Jésus rejeté par les siens…

     En quelques minutes, tout a basculé. La foule assemblée dans la synagogue de Nazareth est passée de l’admiration à la colère, de la bienveillance à la violence. Ce qui se passe à ce moment préfigure ce qui se passera à Jérusalem, lorsque la foule se retournera contre Jésus pour le condamner.

     Jésus a bien saisi les véritables intentions de ses auditeurs. Derrière un étonnement de bon aloi, une admiration feinte, il a perçu en eux un sentiment d’incompréhension et un esprit de défiance. Les nouvelles qui sont parvenues jusqu’à Nazareth ne passent pas. Elles suscitent la consternation. Alors que Jésus a été accueilli favorablement partout où il est passé en Galilée, le voici reçu avec méfiance et suspicion quand il revient parmi les siens.

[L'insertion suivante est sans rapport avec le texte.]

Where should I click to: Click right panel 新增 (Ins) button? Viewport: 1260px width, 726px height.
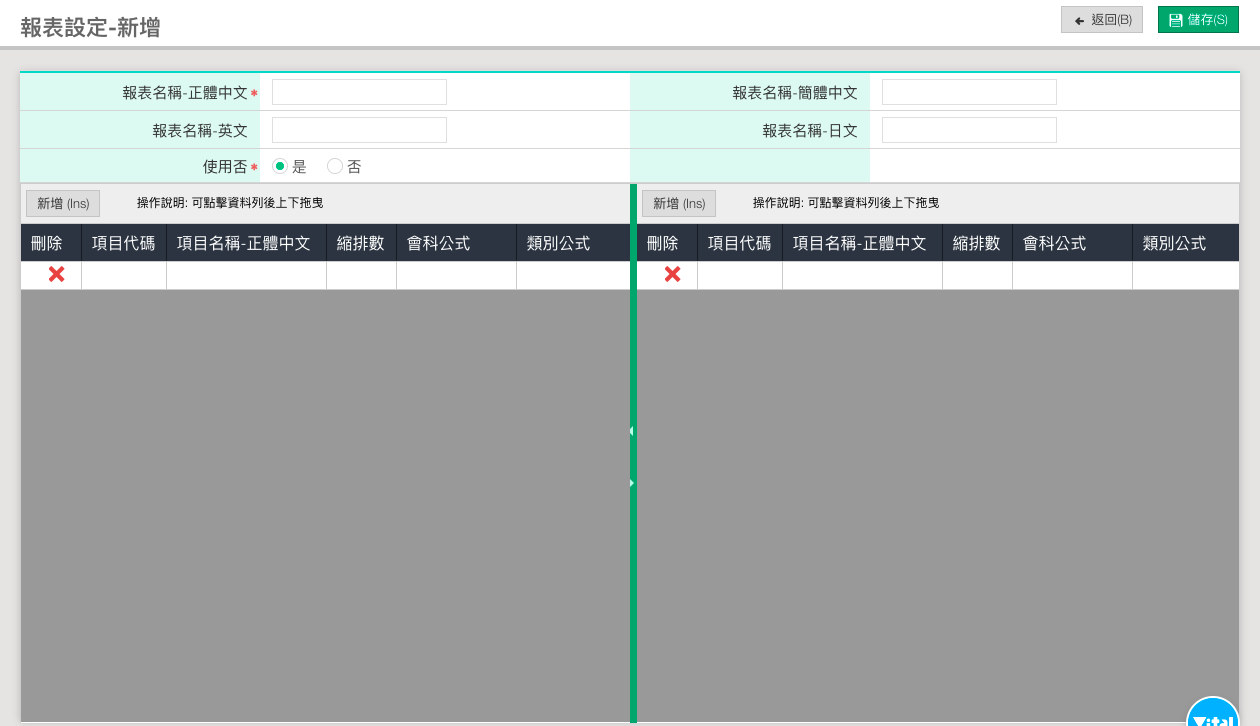pyautogui.click(x=679, y=204)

     Pour autant, mettons nous à la place de ces hommes. Ils ont de quoi être étonnés par ce qu’ils entendent. Jésus est bien l’un des leurs. Ils le connaissent depuis tant d’années. C’est un homme sans histoire, le fils de Joseph le charpentier. Sa famille est bien intégrée dans la vie du village. Or tout a changé lorsqu’il a décidé de partir vers le Jourdain où il a été baptisé par Jean, lorsqu’il a appelé à lui des disciples, commencé une vie de prédicateur itinérant, réalisé miracles et guérisons. On peut donc comprendre l’étonnement des nazaréens.

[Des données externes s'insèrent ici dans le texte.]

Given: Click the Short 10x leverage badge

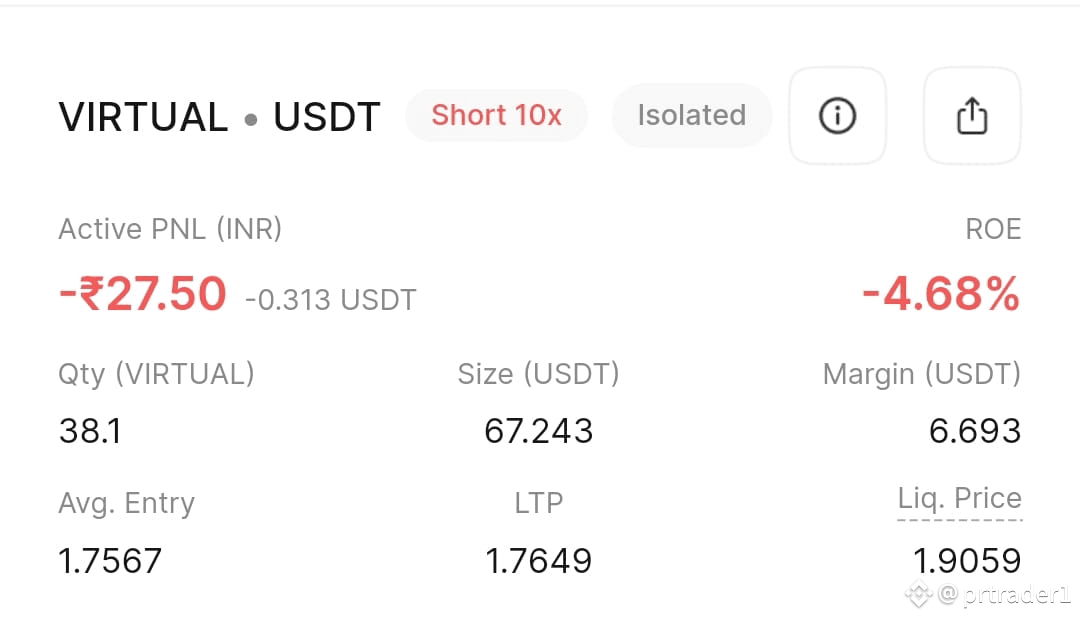Looking at the screenshot, I should click(x=497, y=115).
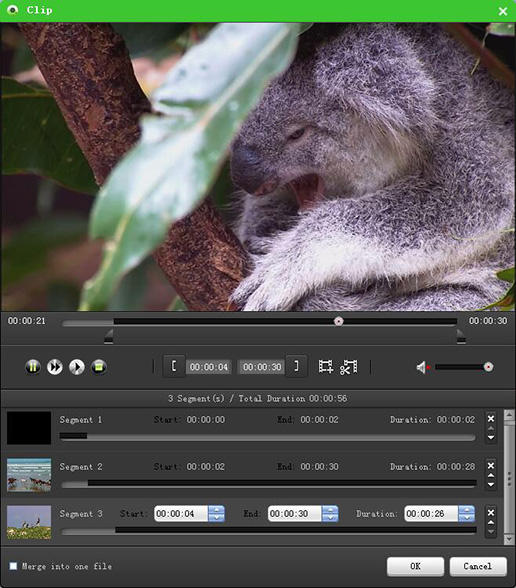Viewport: 516px width, 588px height.
Task: Click the Cancel button
Action: (478, 566)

     Ce qui est d’autant plus surprenant, c’est que Jésus semble lire de l’intérieur ce qui est logé au plus profond des consciences. Et c’est pourquoi il n’hésite pas à faire référence à ce qui s’est passé au temps des prophètes Élie et Élisée. Au fond, Jésus ne fait que leur dire qu’ils sont en train d’agir de la même manière. Les enseignements du passé sont restés sans effet. Les habitants de Nazareth ont bien du mal à admettre que Jésus puisse agir au nom de Dieu. Et comment les en blâmer ? Sont-ils à ce point enfermés dans leurs modes de pensée étriqués, incapables de réaliser l’aujourd’hui de Dieu à l’œuvre dans la personne de Jésus ?

     Ce qui va déclencher leur colère, c’est le fait que non seulement que Jésus se présente comme prophète et envoyé de Dieu, mais c’est aussi qu’il les juge incapables de se convertir. Encore une fois, comment leur donner tort ? Rien ne pouvait laisser présager de ce changement de situation. Et d’autant plus que Nazareth était un village ignoré de tous, jamais évoqué par aucun prophète : que pouvait-il sortir de bon de Nazareth ? avait dit Nathanaël.

     Alors on veut bien croire que nul n’est prophète en son pays, mais comment faire pour reconnaître en celui qui nous est si proche, celui qui vient au nom du Seigneur ? Comment reconnaître que dans notre vie, Dieu nous parle à travers des personnes et des situations qui viennent nous bousculer, nous déranger. Comment reconnaître dans la vie la plus ordinaire, ce mode par lequel Dieu se rend présent ?

     Vous voyez, frères et sœurs, comment cet épisode peut nous renvoyer à notre propre expérience ? Dieu ne cesse de nous interpeller, de provoquer notre foi, au travers de ces innombrables situations de notre vie quotidienne, où nous avons tant de mal à réaliser sa présence et son agir.

     Les habitants de Nazareth n’attendaient pas davantage que ce que tous les juifs attendaient, à savoir la venue du Messie. Mais pouvaient-ils imaginer que celui-ci viendrait à travers l’un d’entre eux, et de cette façon si imprévisible ? Assurément non !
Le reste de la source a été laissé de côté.